**PROBLEMS**
• 1. Please write out the part of the npv documentation that begins with the words "#' @param obs" and ends after the words "Default : 2.".
• 2. Answer these questions from the npv documentation:
(a) What is the default value of pos_level?
(b) What type of object does tidy = TRUE return?
(c) What is the default setting of na.rm?

**PROVIDED PASSAGE**
#' @title Negative Predictive Value
#' @name npv
#' @description \code{npv} estimates the npv (a.k.a. positive predictive
#' value -PPV-) for a nominal/categorical predicted-observed dataset.
#' @param data (Optional) argument to call an existing data frame containing the data.
#' @param obs Vector with observed values (character | factor).
#' @param pred Vector with predicted values (character | factor).
#' @param atom Logical operator (TRUE/FALSE) to decide if the estimate is made for
#' each class (atom = TRUE) or at a global level (atom = FALSE); Default : FALSE.
#' @param pos_level Integer, for binary cases, indicating the order (1|2) of the level
#' corresponding to the positive. Generally, the positive level is the second (2)
#' since following an alpha-numeric order, the most common pairs are
#' `(Negative | Positive)`, `(0 | 1)`, `(FALSE | TRUE)`. Default : 2.
#' @param tidy Logical operator (TRUE/FALSE) to decide the type of return. TRUE
#' returns a data.frame, FALSE returns a list; Default : FALSE.
#' @param na.rm Logic argument to remove rows with missing values
#' (NA). Default is na.rm = TRUE.
#' @return an object of class `numeric` within a `list` (if tidy = FALSE) or within a
#' `data frame` (if tidy = TRUE).

**DATA SECTION**
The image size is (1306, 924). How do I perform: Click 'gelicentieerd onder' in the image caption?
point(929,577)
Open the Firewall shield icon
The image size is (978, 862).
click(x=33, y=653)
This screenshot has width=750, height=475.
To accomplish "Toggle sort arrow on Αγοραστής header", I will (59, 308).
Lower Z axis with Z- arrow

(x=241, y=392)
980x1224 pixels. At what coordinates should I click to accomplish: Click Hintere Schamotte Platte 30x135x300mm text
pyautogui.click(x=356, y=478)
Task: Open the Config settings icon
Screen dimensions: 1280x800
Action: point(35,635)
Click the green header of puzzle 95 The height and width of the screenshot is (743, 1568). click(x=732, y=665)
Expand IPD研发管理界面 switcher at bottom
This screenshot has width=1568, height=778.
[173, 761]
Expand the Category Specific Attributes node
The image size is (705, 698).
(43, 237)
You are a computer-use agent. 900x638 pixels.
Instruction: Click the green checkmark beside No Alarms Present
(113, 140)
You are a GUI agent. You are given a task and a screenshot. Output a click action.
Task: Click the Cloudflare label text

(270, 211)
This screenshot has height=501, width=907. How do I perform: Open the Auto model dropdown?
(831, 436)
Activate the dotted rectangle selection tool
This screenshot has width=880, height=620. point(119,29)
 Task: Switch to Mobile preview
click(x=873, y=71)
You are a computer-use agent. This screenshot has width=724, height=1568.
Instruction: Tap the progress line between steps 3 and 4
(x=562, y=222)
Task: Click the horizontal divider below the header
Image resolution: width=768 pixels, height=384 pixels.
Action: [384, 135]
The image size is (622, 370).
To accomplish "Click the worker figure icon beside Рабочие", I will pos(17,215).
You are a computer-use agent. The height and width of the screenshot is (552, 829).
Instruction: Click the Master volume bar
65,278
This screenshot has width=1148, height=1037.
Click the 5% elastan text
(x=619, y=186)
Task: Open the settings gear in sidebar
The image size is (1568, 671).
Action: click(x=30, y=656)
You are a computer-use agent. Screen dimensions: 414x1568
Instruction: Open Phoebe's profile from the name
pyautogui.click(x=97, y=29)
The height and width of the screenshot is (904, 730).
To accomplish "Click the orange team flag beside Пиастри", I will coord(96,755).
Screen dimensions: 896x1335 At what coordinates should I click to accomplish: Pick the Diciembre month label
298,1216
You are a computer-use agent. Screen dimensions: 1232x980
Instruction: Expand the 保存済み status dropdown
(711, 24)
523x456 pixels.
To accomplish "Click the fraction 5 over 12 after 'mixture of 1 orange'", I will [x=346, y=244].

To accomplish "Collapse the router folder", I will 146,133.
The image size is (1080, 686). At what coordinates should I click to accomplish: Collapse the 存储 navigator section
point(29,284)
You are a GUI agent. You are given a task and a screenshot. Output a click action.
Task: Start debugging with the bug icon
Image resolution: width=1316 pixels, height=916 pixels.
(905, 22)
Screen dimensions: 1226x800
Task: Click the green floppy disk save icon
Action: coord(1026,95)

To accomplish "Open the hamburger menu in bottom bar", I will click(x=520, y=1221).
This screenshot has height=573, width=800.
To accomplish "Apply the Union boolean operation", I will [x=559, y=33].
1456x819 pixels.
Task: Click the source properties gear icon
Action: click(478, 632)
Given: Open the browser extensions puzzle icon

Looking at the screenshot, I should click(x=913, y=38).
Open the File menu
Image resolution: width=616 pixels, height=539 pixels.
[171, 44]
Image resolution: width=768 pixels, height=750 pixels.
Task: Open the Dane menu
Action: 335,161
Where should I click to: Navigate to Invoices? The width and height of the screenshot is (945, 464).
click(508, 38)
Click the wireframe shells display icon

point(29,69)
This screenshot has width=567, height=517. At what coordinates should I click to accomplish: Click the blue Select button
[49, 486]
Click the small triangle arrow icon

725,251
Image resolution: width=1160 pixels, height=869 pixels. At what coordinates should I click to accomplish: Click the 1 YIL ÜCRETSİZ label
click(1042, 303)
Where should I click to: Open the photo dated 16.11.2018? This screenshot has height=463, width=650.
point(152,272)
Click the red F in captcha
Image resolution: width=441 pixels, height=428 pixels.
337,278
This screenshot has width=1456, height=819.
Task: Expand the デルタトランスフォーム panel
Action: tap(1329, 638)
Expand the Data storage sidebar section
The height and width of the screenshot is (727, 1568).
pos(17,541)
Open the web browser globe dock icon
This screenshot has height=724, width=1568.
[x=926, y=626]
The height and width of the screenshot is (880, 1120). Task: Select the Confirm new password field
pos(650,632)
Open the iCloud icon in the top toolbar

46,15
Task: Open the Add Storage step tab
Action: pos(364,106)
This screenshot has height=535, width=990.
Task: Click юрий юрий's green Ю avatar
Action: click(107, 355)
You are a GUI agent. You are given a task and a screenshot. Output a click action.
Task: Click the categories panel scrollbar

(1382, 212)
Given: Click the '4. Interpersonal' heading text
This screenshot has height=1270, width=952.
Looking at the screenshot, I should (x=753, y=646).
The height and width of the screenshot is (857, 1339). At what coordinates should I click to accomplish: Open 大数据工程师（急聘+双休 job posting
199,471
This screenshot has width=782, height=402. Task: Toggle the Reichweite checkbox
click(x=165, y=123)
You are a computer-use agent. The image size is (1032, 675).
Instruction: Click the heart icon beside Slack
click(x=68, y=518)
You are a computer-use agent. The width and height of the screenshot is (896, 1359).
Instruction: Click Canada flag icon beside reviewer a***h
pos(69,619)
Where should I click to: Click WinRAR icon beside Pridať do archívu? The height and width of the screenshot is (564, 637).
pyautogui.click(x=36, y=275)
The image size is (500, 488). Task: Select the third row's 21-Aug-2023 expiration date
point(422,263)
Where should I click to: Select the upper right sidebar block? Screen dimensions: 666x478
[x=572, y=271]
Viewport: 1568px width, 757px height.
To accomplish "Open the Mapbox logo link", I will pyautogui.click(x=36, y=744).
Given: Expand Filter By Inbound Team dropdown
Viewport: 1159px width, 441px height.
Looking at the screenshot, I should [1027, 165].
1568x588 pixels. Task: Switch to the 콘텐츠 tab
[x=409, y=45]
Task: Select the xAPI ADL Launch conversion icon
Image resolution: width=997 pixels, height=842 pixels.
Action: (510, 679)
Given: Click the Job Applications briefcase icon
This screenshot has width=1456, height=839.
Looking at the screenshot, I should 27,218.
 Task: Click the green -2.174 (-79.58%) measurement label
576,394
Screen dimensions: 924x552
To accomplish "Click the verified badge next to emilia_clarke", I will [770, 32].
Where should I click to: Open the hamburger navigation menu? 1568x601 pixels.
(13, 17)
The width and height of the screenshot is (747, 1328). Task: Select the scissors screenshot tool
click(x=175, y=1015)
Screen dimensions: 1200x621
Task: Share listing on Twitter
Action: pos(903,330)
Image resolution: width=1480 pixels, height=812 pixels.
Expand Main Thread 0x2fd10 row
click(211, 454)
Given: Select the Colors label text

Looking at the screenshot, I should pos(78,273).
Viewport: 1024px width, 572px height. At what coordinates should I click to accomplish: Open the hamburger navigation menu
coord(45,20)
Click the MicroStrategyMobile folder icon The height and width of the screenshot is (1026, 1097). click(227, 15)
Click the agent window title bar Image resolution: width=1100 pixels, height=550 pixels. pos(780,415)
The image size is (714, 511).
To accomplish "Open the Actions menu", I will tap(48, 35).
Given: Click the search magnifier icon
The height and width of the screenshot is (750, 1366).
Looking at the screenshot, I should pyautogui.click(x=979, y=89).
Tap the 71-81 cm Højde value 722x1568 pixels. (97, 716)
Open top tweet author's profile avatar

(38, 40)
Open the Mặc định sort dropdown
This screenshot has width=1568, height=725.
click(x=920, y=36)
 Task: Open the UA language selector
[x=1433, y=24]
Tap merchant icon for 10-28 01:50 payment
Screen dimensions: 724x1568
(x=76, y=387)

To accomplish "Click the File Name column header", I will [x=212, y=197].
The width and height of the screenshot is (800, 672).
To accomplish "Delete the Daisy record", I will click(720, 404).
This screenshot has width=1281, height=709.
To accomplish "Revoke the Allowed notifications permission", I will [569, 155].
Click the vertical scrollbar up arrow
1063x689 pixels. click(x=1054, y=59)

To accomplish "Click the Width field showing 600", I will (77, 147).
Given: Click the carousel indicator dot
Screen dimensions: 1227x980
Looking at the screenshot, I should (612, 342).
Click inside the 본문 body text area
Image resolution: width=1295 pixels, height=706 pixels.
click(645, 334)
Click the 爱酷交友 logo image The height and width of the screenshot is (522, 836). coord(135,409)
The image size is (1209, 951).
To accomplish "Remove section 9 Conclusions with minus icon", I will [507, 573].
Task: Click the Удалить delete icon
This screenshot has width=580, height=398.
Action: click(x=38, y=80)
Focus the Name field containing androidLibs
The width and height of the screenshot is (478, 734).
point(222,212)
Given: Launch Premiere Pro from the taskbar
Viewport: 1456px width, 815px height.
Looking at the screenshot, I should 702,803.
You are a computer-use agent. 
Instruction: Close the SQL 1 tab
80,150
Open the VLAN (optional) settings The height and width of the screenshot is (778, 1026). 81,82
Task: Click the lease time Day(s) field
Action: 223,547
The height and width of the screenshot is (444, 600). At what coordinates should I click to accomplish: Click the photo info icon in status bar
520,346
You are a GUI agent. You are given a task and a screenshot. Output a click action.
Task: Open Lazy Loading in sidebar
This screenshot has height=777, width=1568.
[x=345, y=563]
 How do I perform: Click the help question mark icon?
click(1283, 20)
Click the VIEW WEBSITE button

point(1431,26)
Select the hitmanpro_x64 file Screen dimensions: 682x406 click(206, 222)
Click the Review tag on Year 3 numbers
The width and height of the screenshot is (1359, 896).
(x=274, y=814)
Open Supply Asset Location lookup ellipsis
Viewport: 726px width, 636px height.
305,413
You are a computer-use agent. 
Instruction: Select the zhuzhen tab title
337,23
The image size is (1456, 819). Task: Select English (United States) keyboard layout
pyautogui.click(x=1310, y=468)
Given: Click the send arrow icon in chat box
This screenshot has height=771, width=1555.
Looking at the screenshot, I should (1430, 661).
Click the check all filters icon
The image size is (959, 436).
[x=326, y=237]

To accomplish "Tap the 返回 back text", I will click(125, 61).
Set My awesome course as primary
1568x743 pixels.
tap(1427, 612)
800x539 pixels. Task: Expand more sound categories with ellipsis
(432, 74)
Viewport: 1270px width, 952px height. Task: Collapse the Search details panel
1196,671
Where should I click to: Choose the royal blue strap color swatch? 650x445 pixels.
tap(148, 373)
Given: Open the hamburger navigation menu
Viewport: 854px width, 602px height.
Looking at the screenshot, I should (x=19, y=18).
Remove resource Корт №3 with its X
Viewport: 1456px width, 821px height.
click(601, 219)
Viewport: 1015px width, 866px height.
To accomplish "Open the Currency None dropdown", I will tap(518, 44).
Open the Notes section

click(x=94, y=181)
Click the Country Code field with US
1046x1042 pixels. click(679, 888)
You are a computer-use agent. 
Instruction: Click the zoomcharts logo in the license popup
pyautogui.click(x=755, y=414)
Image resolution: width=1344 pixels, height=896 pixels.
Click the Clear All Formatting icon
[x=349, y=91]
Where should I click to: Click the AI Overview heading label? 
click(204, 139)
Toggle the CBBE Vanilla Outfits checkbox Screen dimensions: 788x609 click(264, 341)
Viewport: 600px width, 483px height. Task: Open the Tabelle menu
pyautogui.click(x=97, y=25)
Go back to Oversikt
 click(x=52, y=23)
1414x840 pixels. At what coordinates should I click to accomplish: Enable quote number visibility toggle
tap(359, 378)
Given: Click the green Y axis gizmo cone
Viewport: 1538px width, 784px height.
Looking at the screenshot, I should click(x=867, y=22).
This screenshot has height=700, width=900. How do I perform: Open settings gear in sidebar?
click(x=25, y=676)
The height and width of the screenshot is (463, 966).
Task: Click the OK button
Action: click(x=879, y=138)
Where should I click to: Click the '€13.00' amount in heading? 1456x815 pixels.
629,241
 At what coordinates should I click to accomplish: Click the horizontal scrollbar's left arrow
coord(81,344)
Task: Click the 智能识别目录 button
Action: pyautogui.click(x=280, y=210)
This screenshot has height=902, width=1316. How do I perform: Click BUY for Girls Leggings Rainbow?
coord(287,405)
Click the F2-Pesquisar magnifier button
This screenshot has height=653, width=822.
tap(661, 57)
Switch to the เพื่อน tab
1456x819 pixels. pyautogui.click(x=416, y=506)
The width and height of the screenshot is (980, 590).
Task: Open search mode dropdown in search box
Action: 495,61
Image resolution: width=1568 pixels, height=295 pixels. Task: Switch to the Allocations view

**ANSWERS FOR THE EXERCISE**
• 1.
#' @param obs Vector with observed values (character | factor).
#' @param pred Vector with predicted values (character | factor).
#' @param atom Logical operator (TRUE/FALSE) to decide if the estimate is made for
#' each class (atom = TRUE) or at a global level (atom = FALSE); Default : FALSE.
#' @param pos_level Integer, for binary cases, indicating the order (1|2) of the level
#' corresponding to the positive. Generally, the positive level is the second (2)
#' since following an alpha-numeric order, the most common pairs are
#' `(Negative | Positive)`, `(0 | 1)`, `(FALSE | TRUE)`. Default : 2.

• 2.
(a) 2
(b) A data.frame
(c) na.rm = TRUE